The development of experimental autoimmune encephalomyelitis in the mouse requires α4-integrin but not α4β7-integrin

Abstract

Because monoclonal antibodies (mAbs) directed against α4-integrin and VCAM-1 inhibit the development of experimental autoimmune encephalomyelitis (EAE) in vivo, it has been concluded that the successful therapeutic effect is due to interference with α4β1/vcam-1-mediated interaction of autoaggressive T cells with the blood-brain barrier. A possible role for α4β7-integrin, or interference with other T cell mediated events during the pathogenesis of EAE, has not been considered.
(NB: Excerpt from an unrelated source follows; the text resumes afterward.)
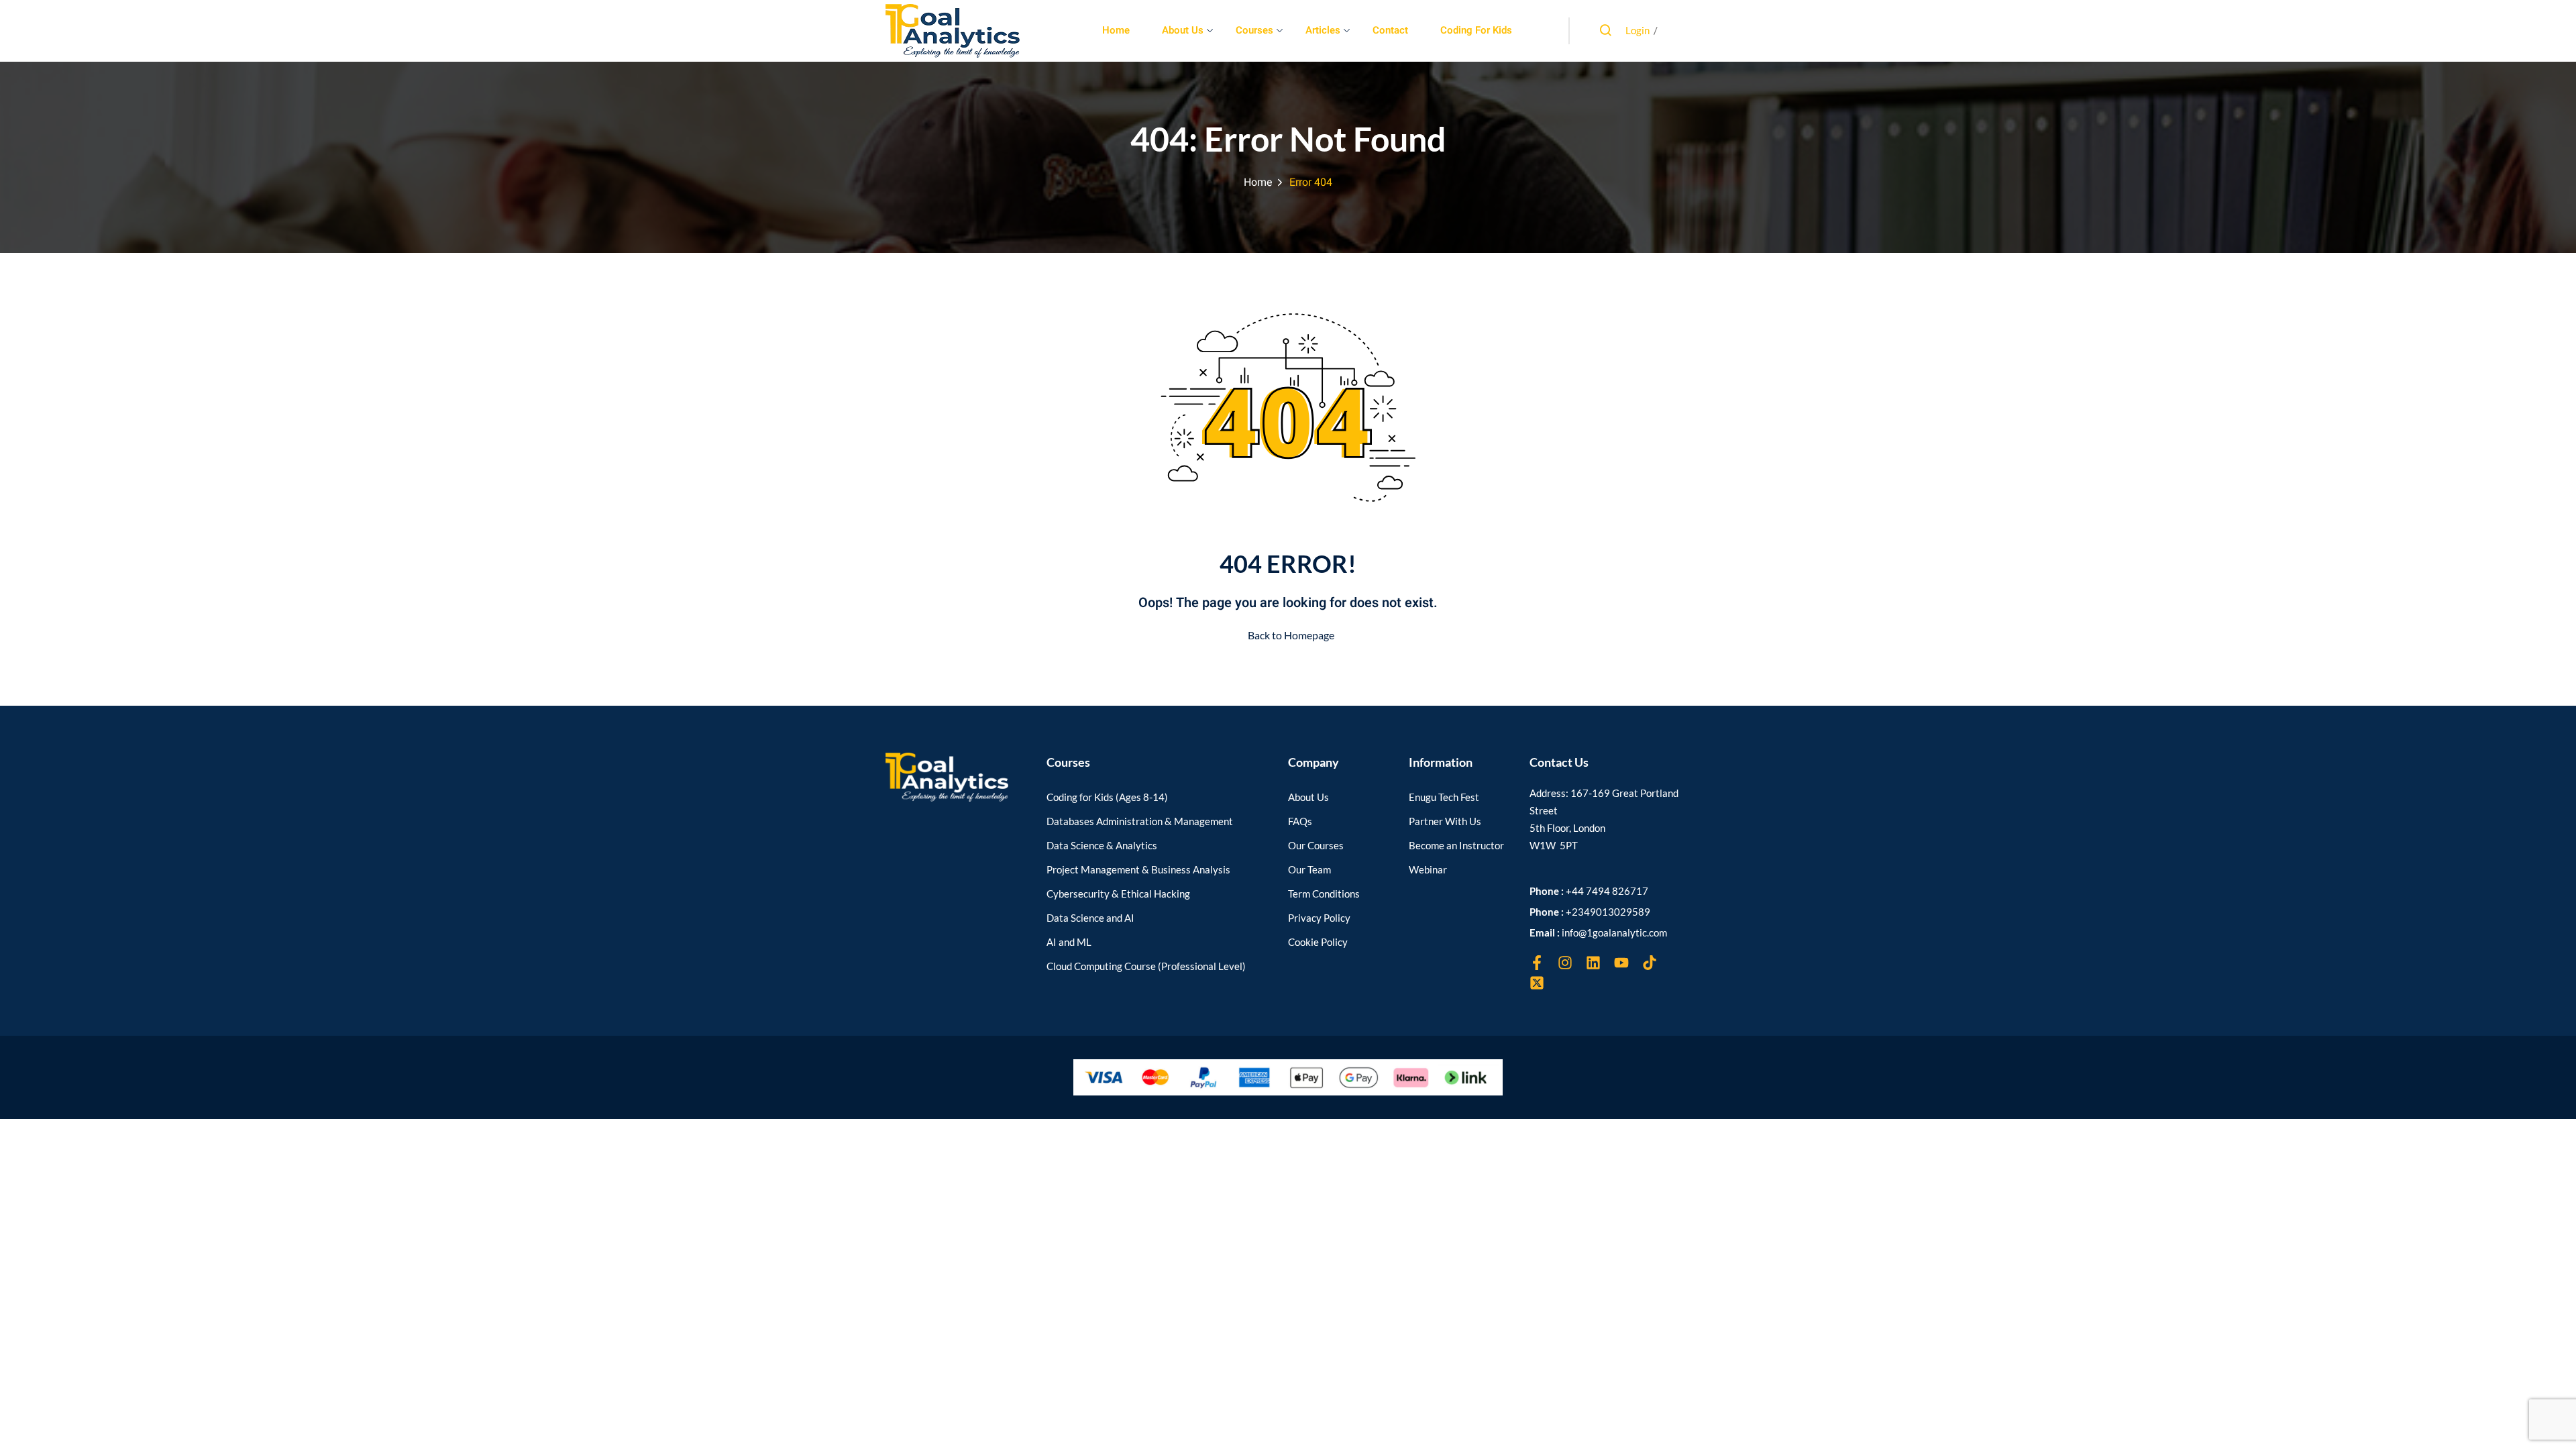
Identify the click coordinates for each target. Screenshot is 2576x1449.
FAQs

We have compared the effects of mAb therapy on the development of EAE in the SJL/N mouse, using a large panel of mabs directed against α4, β7, the α4β7-heterodimer, and against VCAM- 1. Although encephalitogenic T cells express both α4-integrins, mabs directed against the α4β7-heterodimer or against the β7-subunit did not interfere with the development of EAE. In contrast, mabs directed against α4 and VCAM-1 inhibited or diminished clinical or histopathological signs of EAE. Our data demonstrate for the first time that α4β7 is not essential for the development of EAE. Furthermore, our in vitro studies suggest that the therapeutic effect of anti-α4-treatment of EAE might also be caused by inhibition of antigen-specific T cell proliferation.